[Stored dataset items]
----

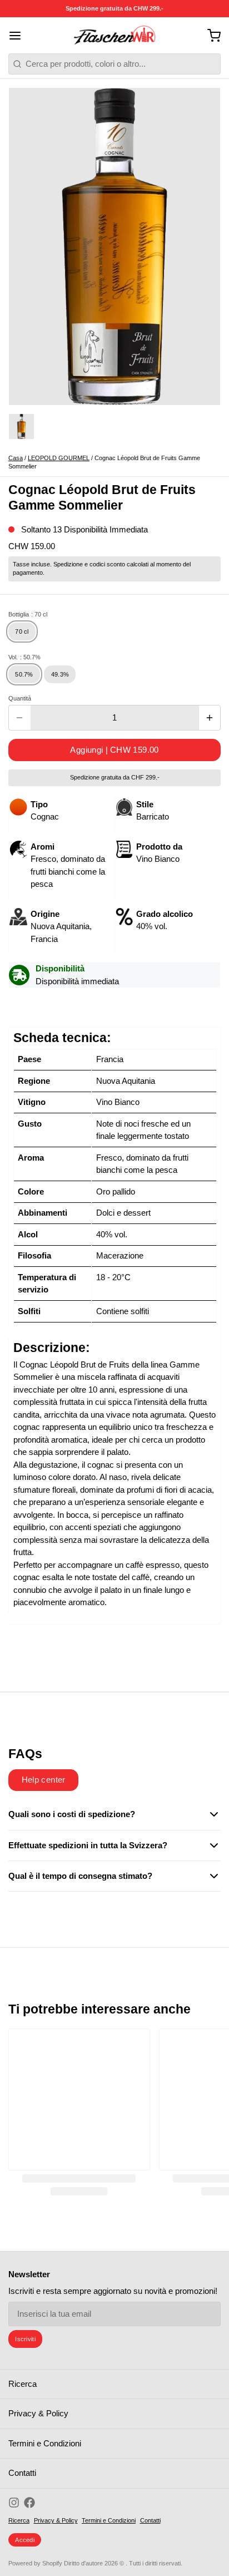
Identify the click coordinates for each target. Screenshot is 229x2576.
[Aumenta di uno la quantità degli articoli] (210, 717)
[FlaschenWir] (114, 36)
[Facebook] (29, 2502)
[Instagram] (13, 2502)
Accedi (24, 2539)
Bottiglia (27, 614)
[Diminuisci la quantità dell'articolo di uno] (20, 717)
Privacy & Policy (38, 2413)
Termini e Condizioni (44, 2443)
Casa (15, 458)
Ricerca (22, 2384)
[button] (114, 750)
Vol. (24, 657)
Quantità (19, 698)
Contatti (22, 2473)
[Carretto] (210, 35)
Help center (44, 1779)
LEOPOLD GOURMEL (58, 458)
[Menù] (19, 35)
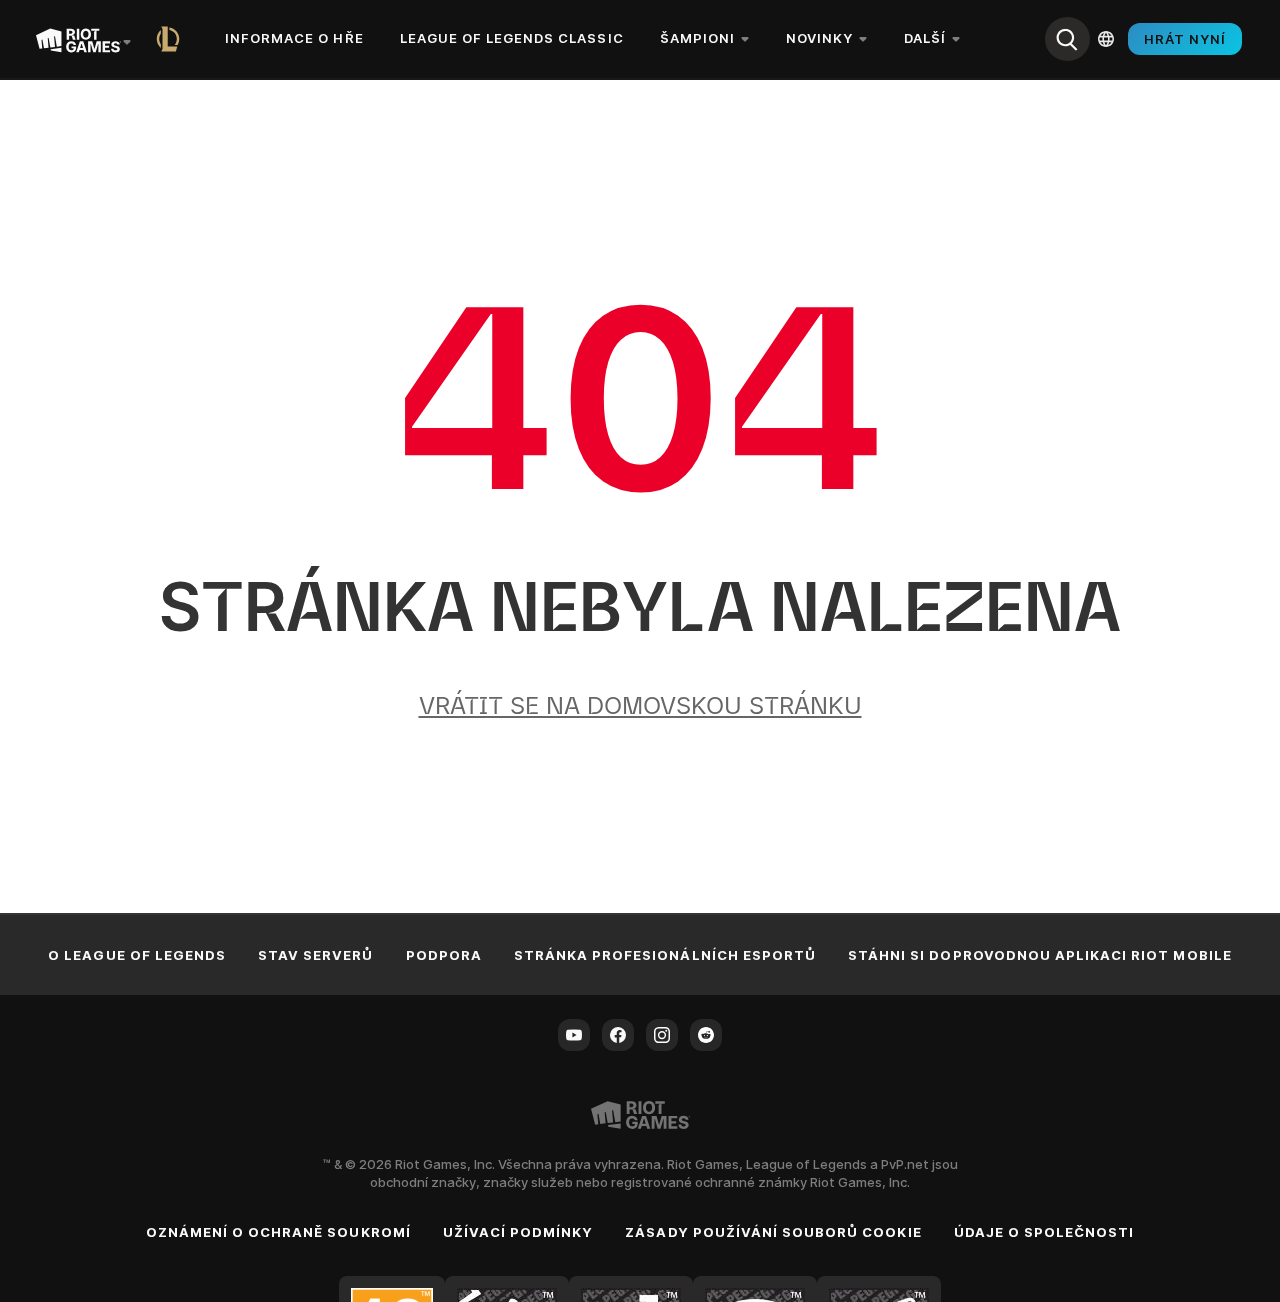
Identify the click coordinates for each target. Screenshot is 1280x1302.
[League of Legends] (172, 39)
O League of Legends (137, 955)
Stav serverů (315, 955)
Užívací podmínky (518, 1232)
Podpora (444, 955)
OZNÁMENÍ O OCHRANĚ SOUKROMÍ (278, 1232)
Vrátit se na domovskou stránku (640, 705)
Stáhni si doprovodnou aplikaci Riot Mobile (1040, 955)
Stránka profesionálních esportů (665, 955)
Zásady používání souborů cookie (773, 1232)
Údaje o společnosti (1044, 1232)
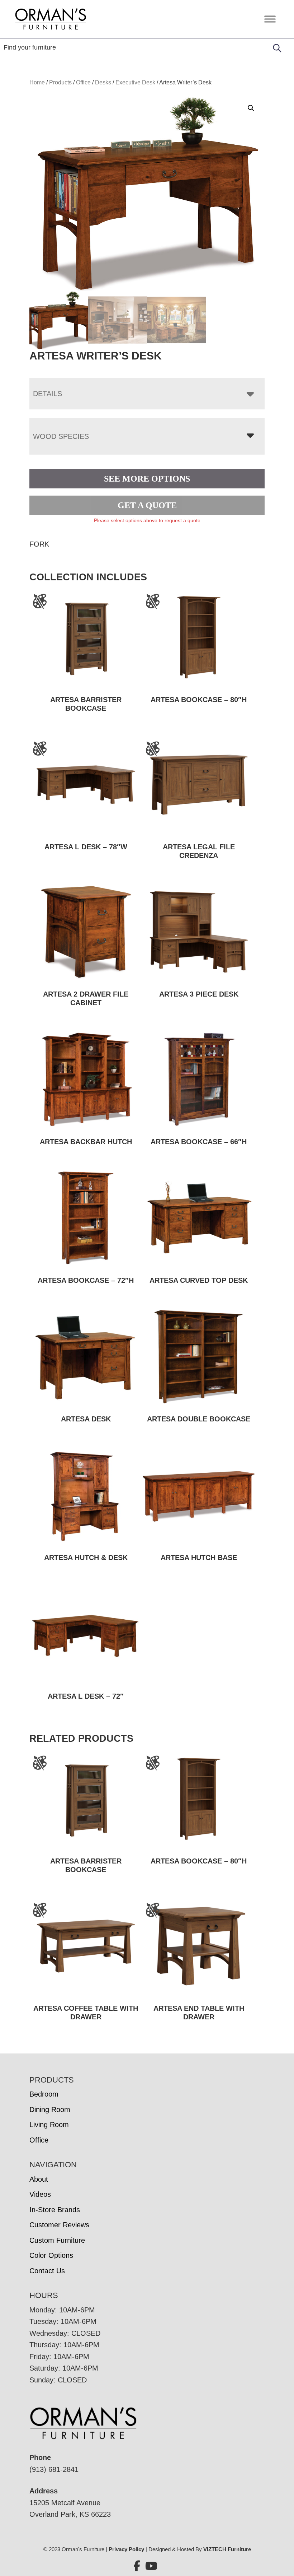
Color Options (51, 2255)
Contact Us (47, 2271)
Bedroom (43, 2094)
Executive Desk (135, 82)
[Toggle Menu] (270, 18)
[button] (251, 108)
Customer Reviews (59, 2225)
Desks (103, 82)
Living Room (49, 2125)
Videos (40, 2194)
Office (83, 82)
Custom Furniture (57, 2240)
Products (60, 82)
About (38, 2179)
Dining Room (49, 2109)
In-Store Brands (54, 2210)
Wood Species (61, 436)
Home (37, 82)
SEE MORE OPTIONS (147, 478)
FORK (39, 544)
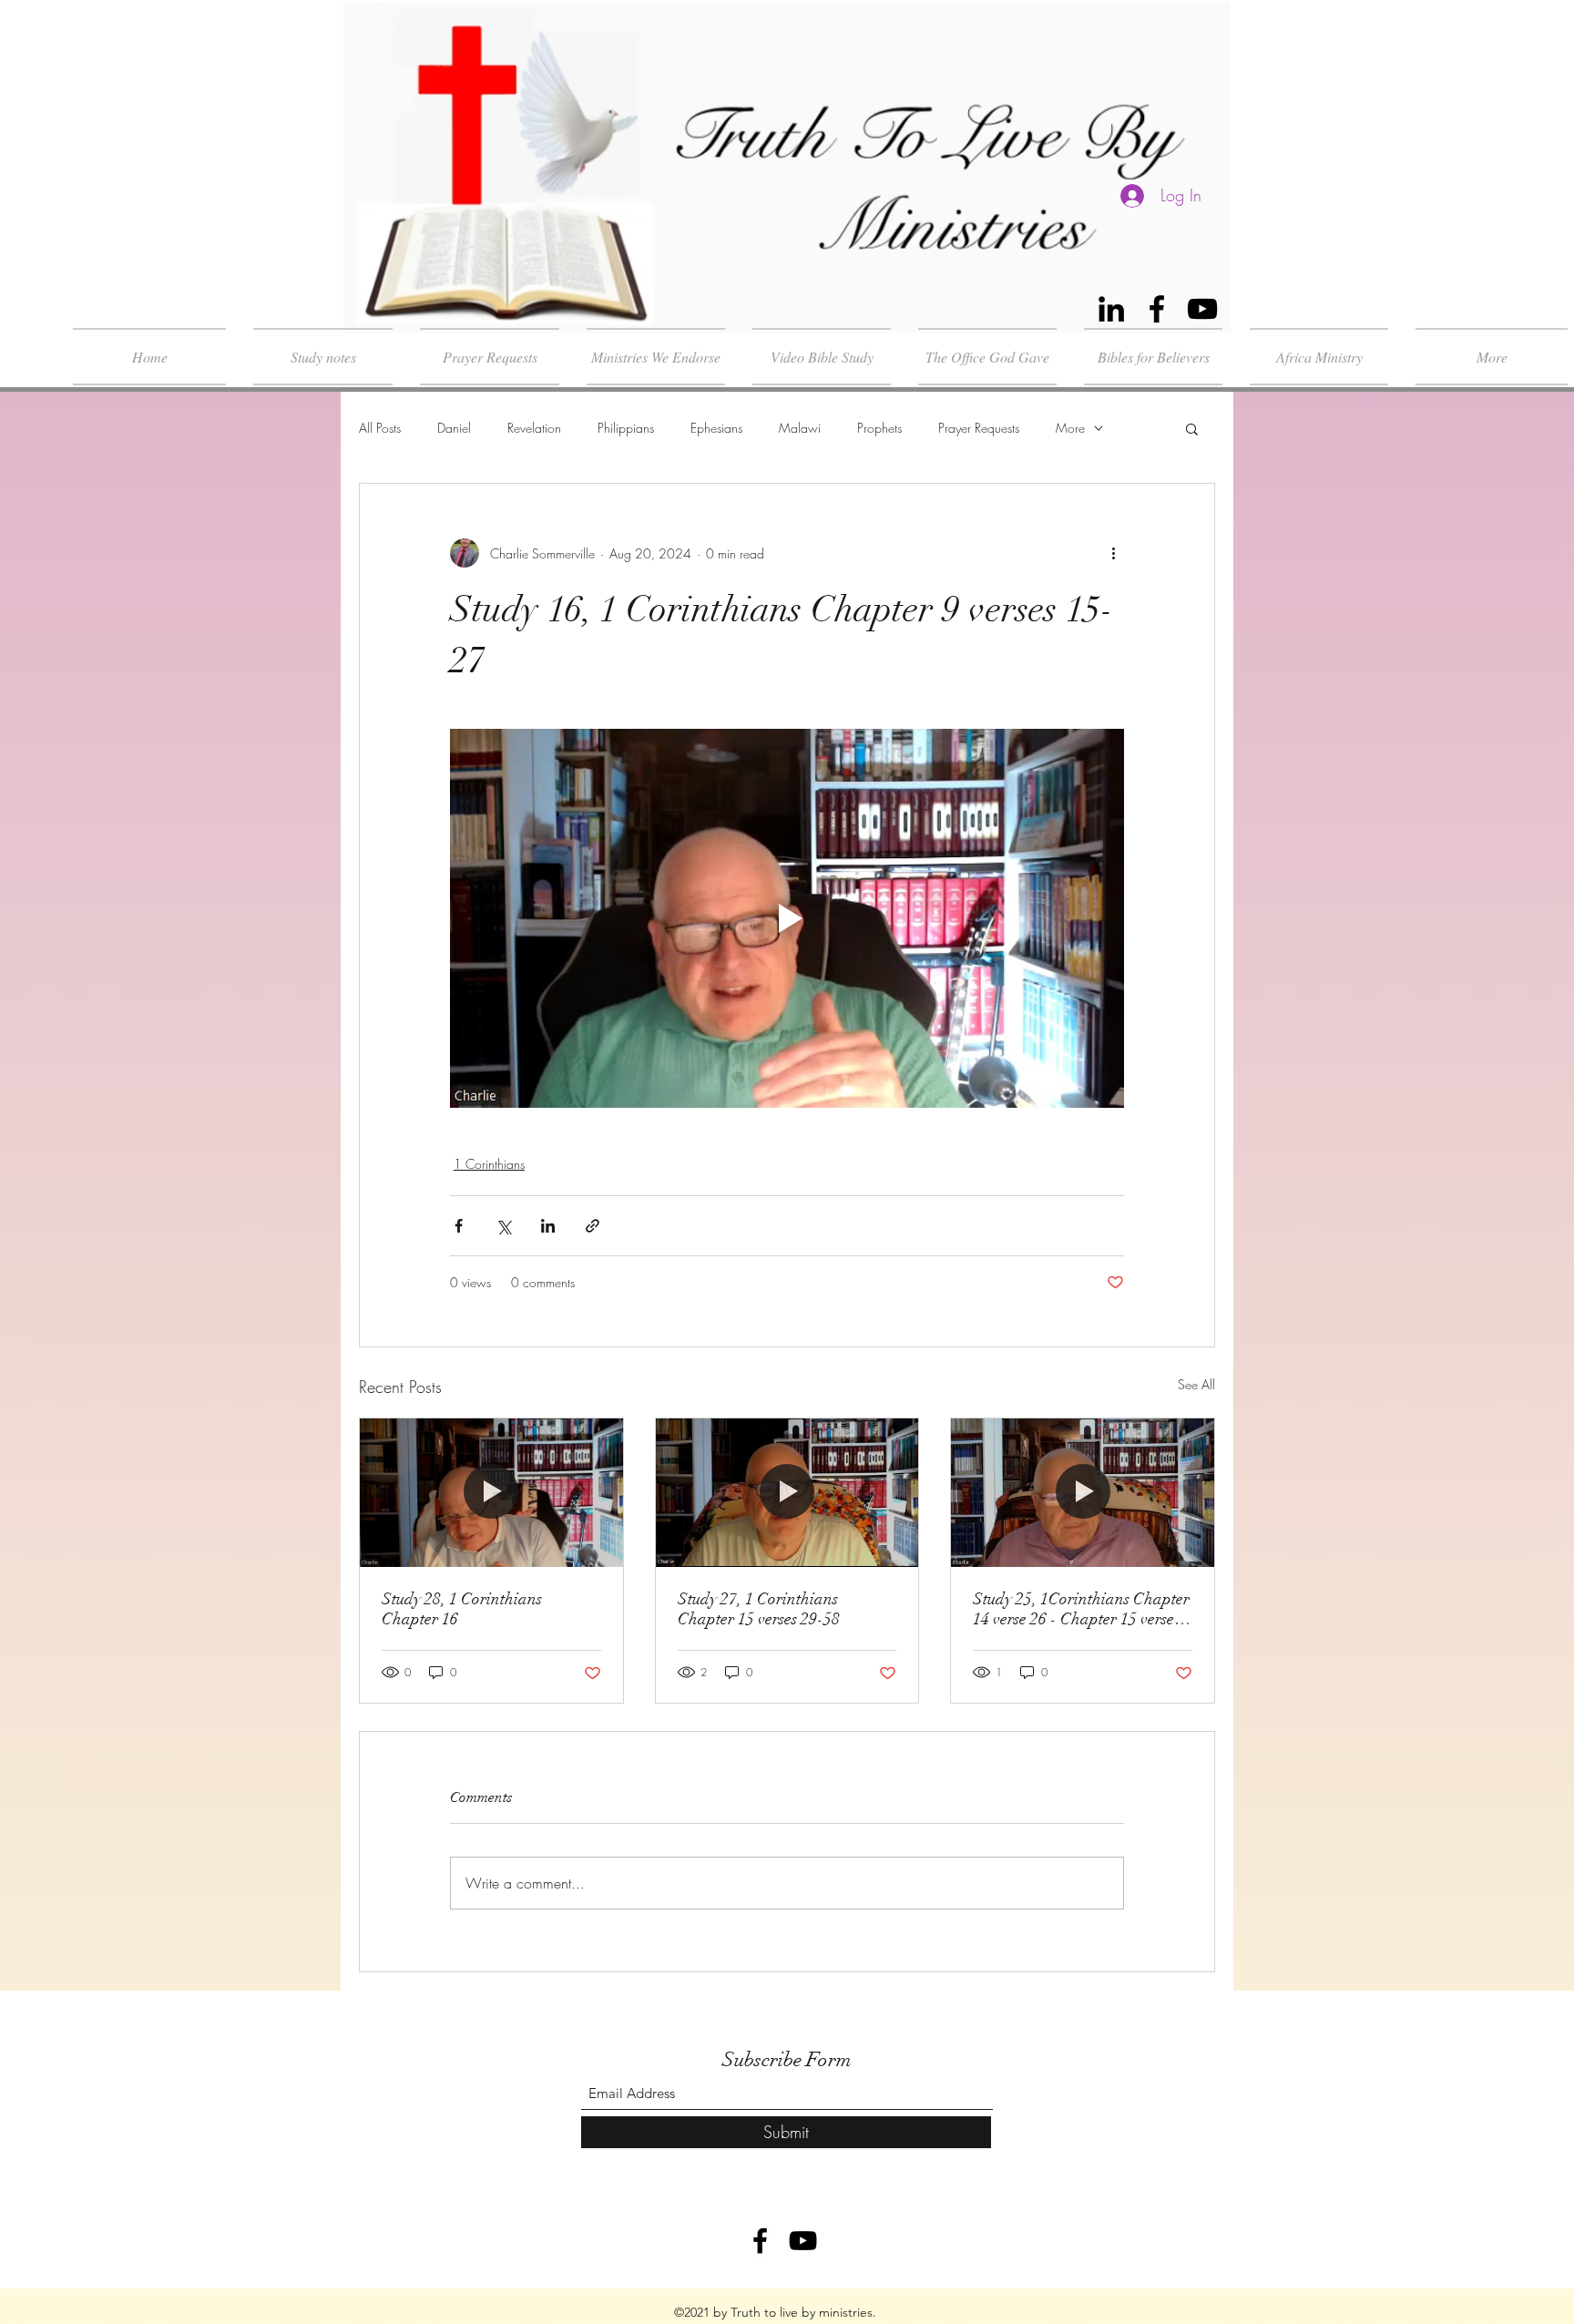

----

**WORK TO BE COMPLETED:**
The answer is the run of lines from the one with "Products (60, 82)" through the final line of the data, copied exactly, and nothing else; no pictures.

**RESPONSE BELOW:**
Products (60, 82)
About (38, 2179)
Dining Room (49, 2109)
In-Store Brands (54, 2210)
Wood Species (61, 436)
Home (37, 82)
SEE MORE OPTIONS (147, 478)
FORK (39, 544)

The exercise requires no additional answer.